Sanders may also be understating the cost of his plan, by more than $1 trillion per year,  according to health economist Kenneth Thorpe who believes that Sanders’s plan (revenue included) could end up costing as much as $14 trillion more than he estimates over a decade before interest or economic impact.

A number of the revenue estimates provided from the Sanders campaign appear to be over inflated.

The Committee For a Responsible Federal Budget explains that Sanders campaign estimates that the 6.2 percent payroll tax and 2.2 percent income surtax combined would generate $8.4 trillion over ten years.

However, the Congressional Budget Office (CBO) estimates that a 1 percentage point payroll tax increase would raise $800 billion over 10 years and a 1 percentage point income tax increase would raise less than $700 billion over 10 years which means that Sanders’s increases actually amount to less than $7 trillion total over ten years.

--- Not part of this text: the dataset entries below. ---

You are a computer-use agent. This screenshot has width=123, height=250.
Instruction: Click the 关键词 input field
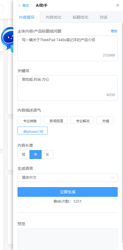67,88
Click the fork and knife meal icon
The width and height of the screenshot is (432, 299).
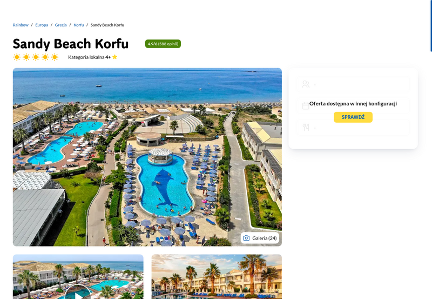[306, 128]
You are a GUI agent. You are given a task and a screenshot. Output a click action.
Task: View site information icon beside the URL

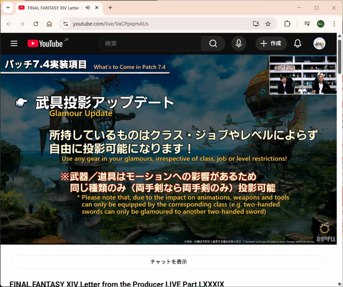point(66,24)
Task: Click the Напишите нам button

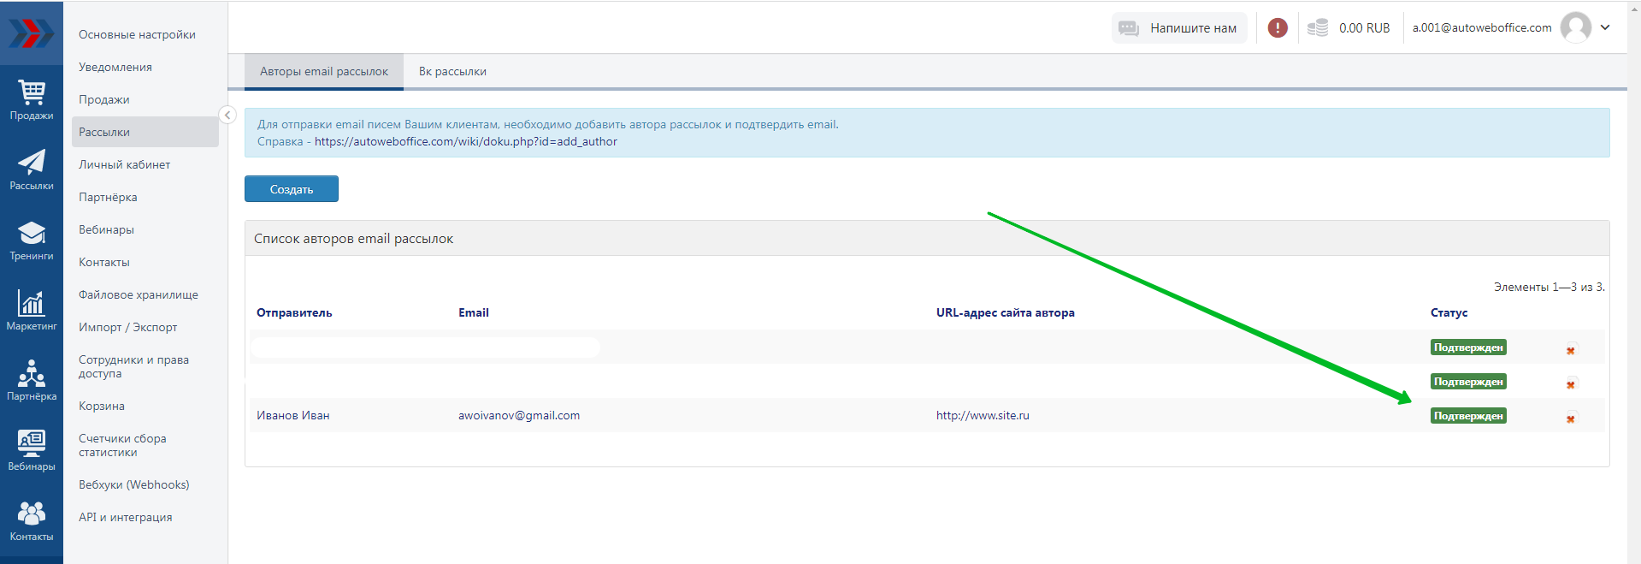Action: 1179,28
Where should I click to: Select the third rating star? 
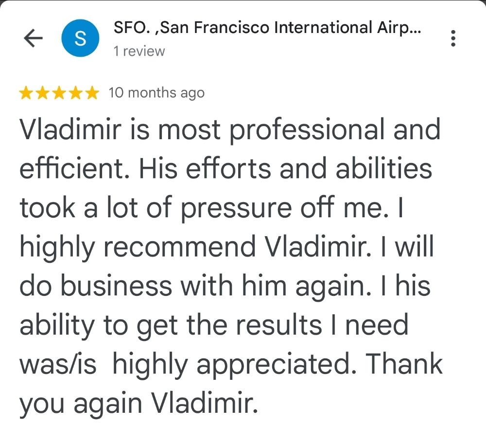click(x=58, y=92)
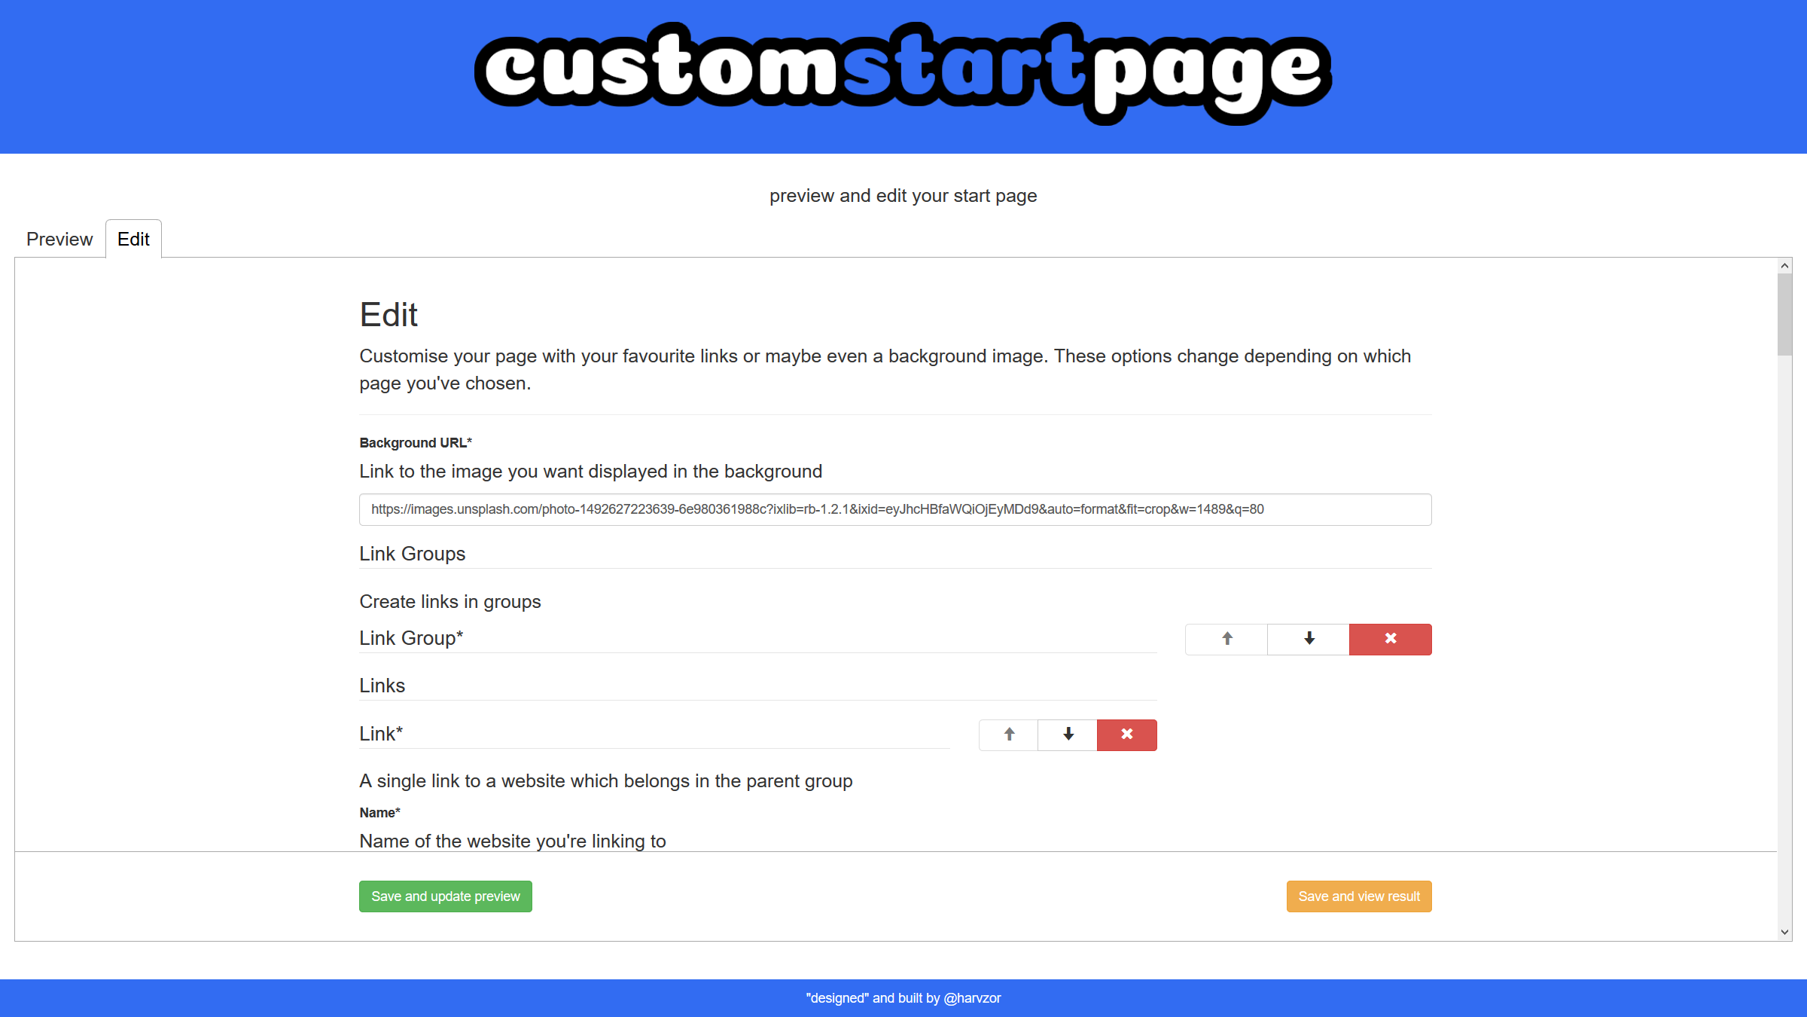Switch to the Edit tab
Viewport: 1807px width, 1017px height.
pyautogui.click(x=133, y=240)
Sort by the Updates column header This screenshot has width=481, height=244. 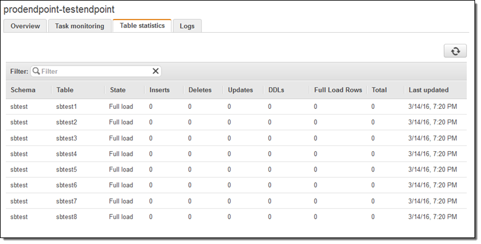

The tax increases that Sanders is counting on may not increase as much as he forecasts and Republicans are not likely to embrace his ambitious health care proposal.

Unrealistic Tax Increases

Currently, household income is taxed at 33 percent above $250,000, 35 percent above $413,000, and 39.6 percent above $467,000.

Based under the Sanders plan, he would increase tax income to 37 percent above $250,000, 43 percent above $500,000, 48 percent above $2 million, and 52 percent above $10 million.

The Committee For a Responsible Federal Budget states that Sanders Medicare for all single payer program could result in an 85 percent top tax rate and drive debt to 100 to 150 percent of GDP in 2026.

“Sen. Sanders’s single-payer plan proposes a top income tax rate of 52 percent along with 8.4 percent of income-based premiums. Add this to the current 3.8 percent Medicare rate, Sen. Sanders’s proposed 0.2 percent payroll tax for paid family leave, and Sen. Sanders’s proposed 12.4 percent tax increase for Social Security (from eliminating the cap on income subject to the Social Security tax) and it leads to a top federal rate of about 77 percent. When state and local taxes are included, the top rate rises to an average of about 85 percent – far above the revenue-maximizing level” the  Committee For a Responsible Federal Budget wrote in their analysis.

Although Sanders has shown a commitment to pay for the costs of his health care proposal, his numbers simply don’t add up and the Committee For a Responsible Federal Budget has raised some legitimate concerns.

Based on the research of the Committee For a Responsible Federal Budget, it appears that there are some gaping holes in Sanders new health care proposal and it may not be as legitimate as his campaign claims.